I don't see anything but a really draggy ride there. The tires and tubes cost a fortune, the wheels hard to replace if anything goes wrong. I'd recommend 'normal' size mountain bike or hybrid wheels and tires. If you're riding on smooth surfaces you don't need suspension, so there's a lot of bikes out there to better suit you than a fat bike.


----------



## ramaka (Mar 22, 2013)

I assumed fat bike with its steel frame and 4" wide tire would easily take my weight. What other bikes are you taking about that are under $400?


----------



## jwlane83 (Apr 28, 2020)

I was your weight, but considerably shorter at 5'9". If you're not aggressively mountain biking like jumping, drops, etc. you don't really need a tank of a bike. I wouldn't recommend a Wal-Mart bike, but a nice rigid bike with gears, properly fitted by the shop, is night and day better than a cheap Wal-Mart bike. 

With regards to the baby carrier, you may want to reconsider that and get a trailer. I say this because the baby carrier has low weight limits, it's a pain to put on the bike and keep the kiddo together while keeping the bike upright. Additionally, putting the kiddo so high on the bike could increase the possibility of injury if you were to crash. The trailers attach to the chain stay or seatpost. There's a much lower chance of the kids getting hurt. Lastly, the trailer has a longer usable life span in that the kids can ride on it much longer. My 12 and 13 year olds ride their bikes, but the 2 year old and 5 year old just can keep up, so they ride in the trailer. It's a great workout with 80 lbs of kid and trailer behind you!


----------



## rodgeman (Mar 26, 2019)

Hi.
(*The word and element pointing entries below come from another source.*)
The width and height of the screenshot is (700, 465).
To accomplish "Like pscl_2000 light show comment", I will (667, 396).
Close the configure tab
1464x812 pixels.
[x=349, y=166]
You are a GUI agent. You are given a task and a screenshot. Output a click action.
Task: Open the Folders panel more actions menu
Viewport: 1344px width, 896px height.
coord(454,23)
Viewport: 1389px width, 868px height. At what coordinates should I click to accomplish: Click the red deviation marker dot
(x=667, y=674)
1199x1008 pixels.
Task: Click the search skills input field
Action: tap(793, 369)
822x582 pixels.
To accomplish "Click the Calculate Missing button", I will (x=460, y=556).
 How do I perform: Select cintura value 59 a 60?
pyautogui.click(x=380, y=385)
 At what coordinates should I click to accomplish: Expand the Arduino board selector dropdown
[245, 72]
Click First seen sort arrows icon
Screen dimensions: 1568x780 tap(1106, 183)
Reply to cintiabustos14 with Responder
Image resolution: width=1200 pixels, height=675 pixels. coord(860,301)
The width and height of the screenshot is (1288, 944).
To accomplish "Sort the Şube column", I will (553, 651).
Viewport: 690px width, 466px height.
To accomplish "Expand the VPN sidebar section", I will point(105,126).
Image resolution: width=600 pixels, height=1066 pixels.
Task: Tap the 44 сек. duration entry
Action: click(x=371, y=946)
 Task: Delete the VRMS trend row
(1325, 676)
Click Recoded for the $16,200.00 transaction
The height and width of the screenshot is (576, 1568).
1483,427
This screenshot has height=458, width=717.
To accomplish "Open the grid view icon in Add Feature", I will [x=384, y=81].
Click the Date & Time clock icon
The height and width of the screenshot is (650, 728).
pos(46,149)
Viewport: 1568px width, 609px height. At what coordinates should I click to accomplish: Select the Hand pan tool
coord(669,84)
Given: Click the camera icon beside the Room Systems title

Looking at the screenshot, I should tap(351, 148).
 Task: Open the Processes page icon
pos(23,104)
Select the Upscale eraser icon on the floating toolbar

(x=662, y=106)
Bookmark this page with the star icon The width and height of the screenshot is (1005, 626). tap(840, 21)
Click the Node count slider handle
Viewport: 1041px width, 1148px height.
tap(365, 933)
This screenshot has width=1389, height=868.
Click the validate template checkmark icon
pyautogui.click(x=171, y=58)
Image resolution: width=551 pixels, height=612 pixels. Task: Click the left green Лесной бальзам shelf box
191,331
I am a little bit taller and bigger. I suggest a Trek Marlin 5/6/7. The Trek Marlin 5 run $549 new - https://www.trekbikes.com/us/en_US/bikes/mountain-bikes/cross-country-mountain-bikes/marlin/marlin-5/p/23134/. I had a Marlin 6 in XXL I sold last month for $450. You might be able to find one used in your area.

A brand like Trek/Specialized/Giant will generally be a better quality bike than the Mongoose.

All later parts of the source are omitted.